INPUT
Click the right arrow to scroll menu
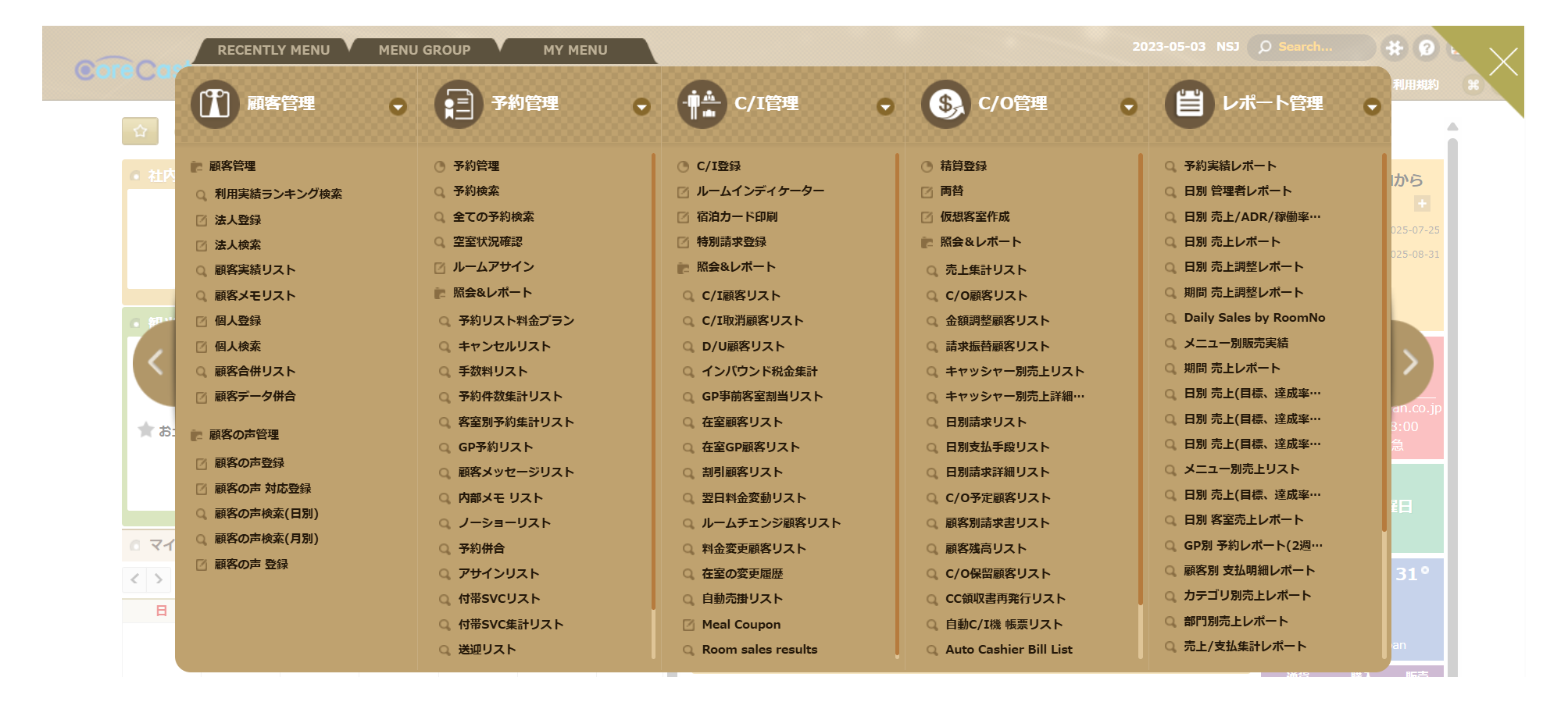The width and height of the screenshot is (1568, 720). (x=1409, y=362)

==

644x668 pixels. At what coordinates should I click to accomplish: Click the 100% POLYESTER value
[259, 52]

* * *

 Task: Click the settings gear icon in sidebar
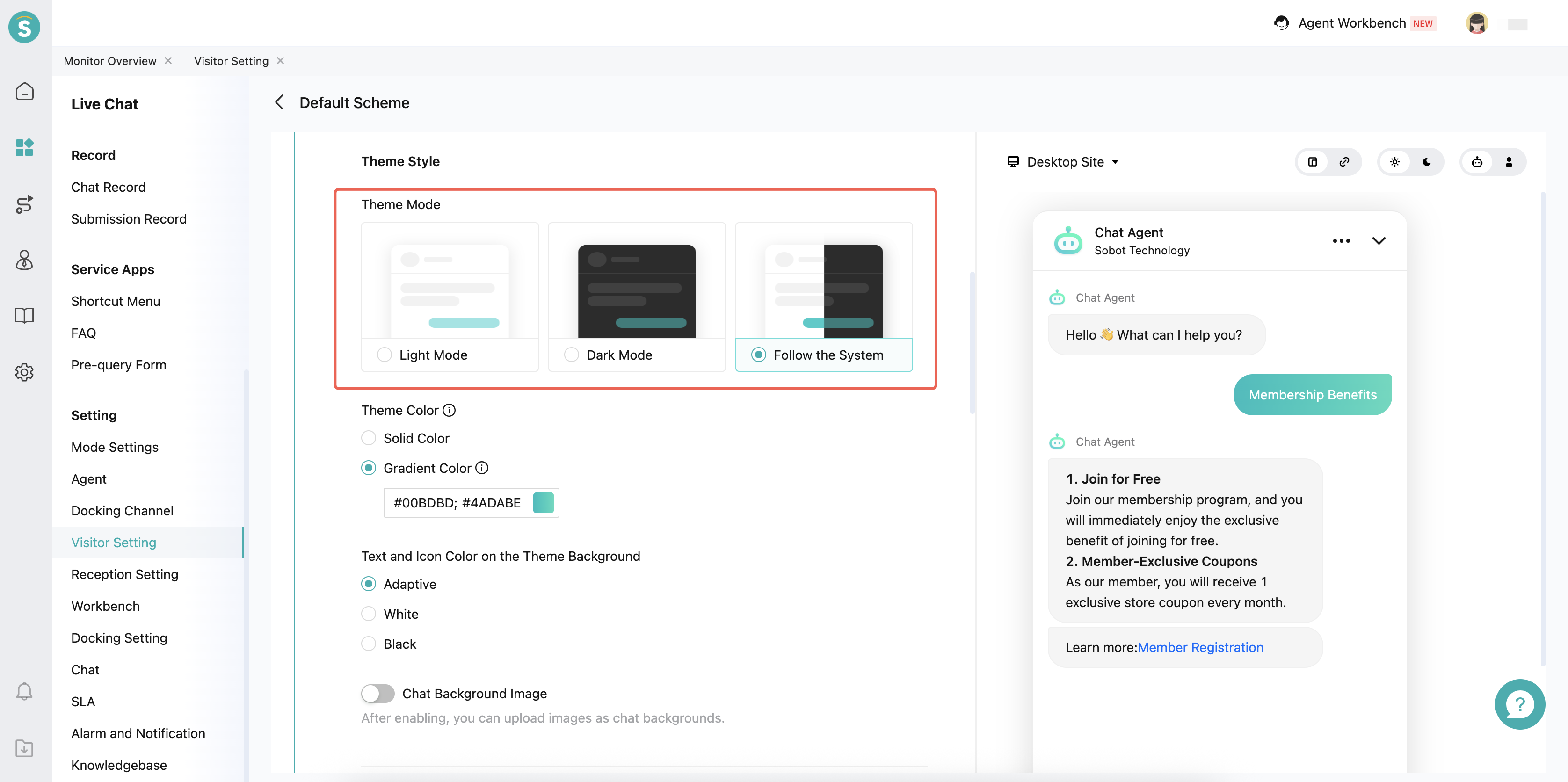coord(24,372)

SET EXERCISE
Show each line in the listing above that contains the word "Click". Count only matches with the same capitalization.

RIGHT ANSWER
Click the right arrow to scroll menu
644x668 pixels. At what coordinates should I click to accomplish: Click the 100% POLYESTER value
 Task: Click the settings gear icon in sidebar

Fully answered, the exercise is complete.